* [GOAL]:
Reproduce every line of the data below without any changes.

Items listed in a dataset:
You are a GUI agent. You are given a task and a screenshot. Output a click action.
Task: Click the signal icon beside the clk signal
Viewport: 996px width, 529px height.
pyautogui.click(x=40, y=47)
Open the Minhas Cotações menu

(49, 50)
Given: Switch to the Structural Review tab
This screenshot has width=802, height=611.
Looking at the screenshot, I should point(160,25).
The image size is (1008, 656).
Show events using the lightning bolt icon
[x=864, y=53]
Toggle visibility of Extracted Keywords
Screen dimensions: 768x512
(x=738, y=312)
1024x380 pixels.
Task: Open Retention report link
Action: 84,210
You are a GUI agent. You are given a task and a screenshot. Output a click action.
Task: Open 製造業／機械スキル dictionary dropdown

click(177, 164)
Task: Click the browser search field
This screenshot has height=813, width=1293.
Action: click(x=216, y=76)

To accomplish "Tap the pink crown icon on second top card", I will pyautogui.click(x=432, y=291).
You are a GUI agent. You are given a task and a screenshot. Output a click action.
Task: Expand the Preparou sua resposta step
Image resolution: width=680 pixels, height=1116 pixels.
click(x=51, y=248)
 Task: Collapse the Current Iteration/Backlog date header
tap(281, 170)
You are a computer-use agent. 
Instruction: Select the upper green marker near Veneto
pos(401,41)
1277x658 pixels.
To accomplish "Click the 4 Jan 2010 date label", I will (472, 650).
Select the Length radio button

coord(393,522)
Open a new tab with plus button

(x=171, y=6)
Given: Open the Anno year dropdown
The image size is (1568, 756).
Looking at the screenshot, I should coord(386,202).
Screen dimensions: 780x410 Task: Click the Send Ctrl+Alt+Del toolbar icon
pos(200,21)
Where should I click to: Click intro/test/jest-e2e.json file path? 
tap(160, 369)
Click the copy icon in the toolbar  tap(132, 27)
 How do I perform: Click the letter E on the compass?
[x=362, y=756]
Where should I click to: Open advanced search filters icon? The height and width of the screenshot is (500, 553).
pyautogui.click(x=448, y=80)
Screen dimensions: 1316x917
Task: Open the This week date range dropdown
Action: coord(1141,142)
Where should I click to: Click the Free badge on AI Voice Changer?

* [FINAL RESULT]:
You are a GUI agent. You are given a task and a screenshot. Output a click action.
Task: Click the signal icon beside the clk signal
Viewport: 996px width, 529px height.
pyautogui.click(x=40, y=47)
Open the Minhas Cotações menu

(49, 50)
Given: Switch to the Structural Review tab
This screenshot has width=802, height=611.
Looking at the screenshot, I should point(160,25).
The image size is (1008, 656).
Show events using the lightning bolt icon
[x=864, y=53]
Toggle visibility of Extracted Keywords
Screen dimensions: 768x512
(x=738, y=312)
1024x380 pixels.
Task: Open Retention report link
Action: 84,210
You are a GUI agent. You are given a task and a screenshot. Output a click action.
Task: Open 製造業／機械スキル dictionary dropdown

click(177, 164)
Task: Click the browser search field
This screenshot has height=813, width=1293.
Action: click(x=216, y=76)

To accomplish "Tap the pink crown icon on second top card", I will pyautogui.click(x=432, y=291).
You are a GUI agent. You are given a task and a screenshot. Output a click action.
Task: Expand the Preparou sua resposta step
Image resolution: width=680 pixels, height=1116 pixels.
click(x=51, y=248)
 Task: Collapse the Current Iteration/Backlog date header
tap(281, 170)
You are a computer-use agent. 
Instruction: Select the upper green marker near Veneto
pos(401,41)
1277x658 pixels.
To accomplish "Click the 4 Jan 2010 date label", I will (472, 650).
Select the Length radio button

coord(393,522)
Open a new tab with plus button

(x=171, y=6)
Given: Open the Anno year dropdown
The image size is (1568, 756).
Looking at the screenshot, I should coord(386,202).
Screen dimensions: 780x410 Task: Click the Send Ctrl+Alt+Del toolbar icon
pos(200,21)
Where should I click to: Click intro/test/jest-e2e.json file path? 
tap(160, 369)
Click the copy icon in the toolbar  tap(132, 27)
 How do I perform: Click the letter E on the compass?
[x=362, y=756]
Where should I click to: Open advanced search filters icon? The height and width of the screenshot is (500, 553).
pyautogui.click(x=448, y=80)
Screen dimensions: 1316x917
Task: Open the This week date range dropdown
Action: coord(1141,142)
Where should I click to: Click the Free badge on AI Voice Changer?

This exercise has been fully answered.